From a robust applicant pool, the CAC’s multi-disciplinary curatorial team selected the following artists for the Summer residency: Britt Ransom a visual artists whose practice and teaching explore the conflicts within our shared climate through digital fabrication processes; Lauren Ashlee Messina, a mover, maker, and mentor who is fascinated by the medium of dance; Laveau Contraire, a drag performer whose work COLORS is a decadent celebration of the vibrant lives and expressions of some of the gulf coast’s most brilliant performers of color. Contraire’s collaborators include sora, a DIY Pop-Star; Synamin Vixen, writer, educator and choreographer; and Franky Canga, a multidisciplinary performance artist. Rounding off the cohort is a.r. havel, a multidisciplinary artist who brings his work Oh Holy Filth, a collaborative altar project that combines set design, photography, collage, and spiritual practice. havel’s collaborators include Xiamara Chupaflor, a collage and mixed media artist; and Koko Barrios, a first generation Mexican-American multidisciplinary artist from Los Angeles.
“New Orleans is a city full of diverse artists creating important and innovative work and the applications we received is proof of this.

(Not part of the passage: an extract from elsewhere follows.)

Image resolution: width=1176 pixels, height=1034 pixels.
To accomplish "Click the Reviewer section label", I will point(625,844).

I was beyond impressed with the proposals and was heartened to see the range of voices and talent. The visual and performing artists selected for this year’s residencies are going to bring much color and life to the CAC and I am pleased to be able to work with them in the development of their solo shows,” states Erin Lee Antonak the CAC’s Multidisciplinary Arts Curator.
The CAC's Artist Residency program is an application-based program offering access to time, space, resources, and professional development opportunities from the CAC for performing and visual artists based in New Orleans. Additionally, each of the selected artists/companies are paid a stipend of $1,000.

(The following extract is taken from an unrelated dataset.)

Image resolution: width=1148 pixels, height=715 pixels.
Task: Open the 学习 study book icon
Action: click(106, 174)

The Performing Artists-in-Residence participate in a series of intensive two-week residencies in the CAC's Black Box Theater where they engage in technical and curatorial support from CAC leadership team. Each performance group is allotted a span of time where they are in residence at the CAC. The first performing group will be in residency from June 13 – July 9, 2022, with the second in-residence from August 1 -September 3, 2022. The visual artists-in-residence, will be featured in the CAC’s 2022 SOLOS Exhibition, opening July 30, 2022 and will be on view through September 25, 2022. Stay tuned for performances and exhibition details, coming soon at cacno.org.

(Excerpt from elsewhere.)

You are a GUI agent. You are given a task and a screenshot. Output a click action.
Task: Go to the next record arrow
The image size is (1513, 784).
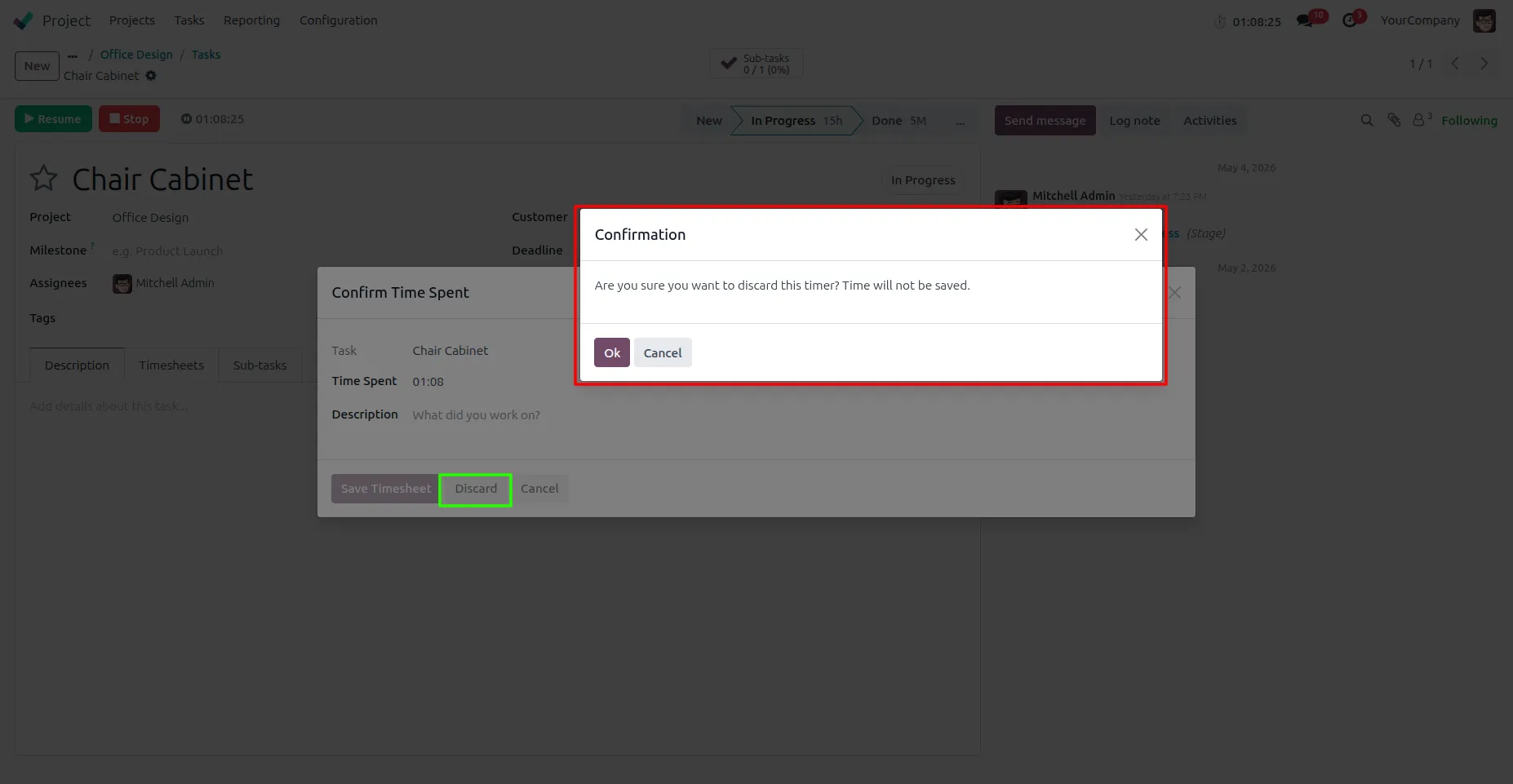1484,64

BIOS: 2022 CAC VISUAL ARTISTS-IN-RESIDENCE
a.r. havel is a multidisciplinary artist originally from San Antonio, Texas. There, in collaboration with radical theater ensemble Jump-Start Performance Co. he learned a community-activated form of artistic practice. Before moving to New Orleans, he attended Hampshire College in Massachusetts. With an emphasis on set building and stage-craft, a.r. havel’s visual fantasies highlight the inherent pleasure, sacredness, filth, and camp performativity of queerness. With a strong belief in celebration, pleasure, and joy as vital aspects of sustainable activism, he is most excited by creating utopic worlds where subjects can make their fantasies into fully felt realities.
For their 2022 CAC Residency, a.r. havel is creating OH HOLY FILTH, a collaborative altar project combining set design, photography, collage, and spiritual practice. Within sets designed and built by a.r. havel, Xiamara Chupaflor artistic directs posing models who are active or retired sex workers of New Orleans. As we begin with the belief that sex and erotic workers are sacred, Chupaflor brings votive spiritulity from her frontera origins near the so-called Mexican border. Photographs documenting these living tabelux will later be presented as sprawling public prayer altars, utilizing Chupaflor’s collage skills in the creation of this exhibition. Koko Barrios is playfully concerned with the model's looks and poses as the project's make-up artist, stylist, and director for the shoots; they create one of a kind and over-the-top aesthetics that center the model's body as a space of liberation.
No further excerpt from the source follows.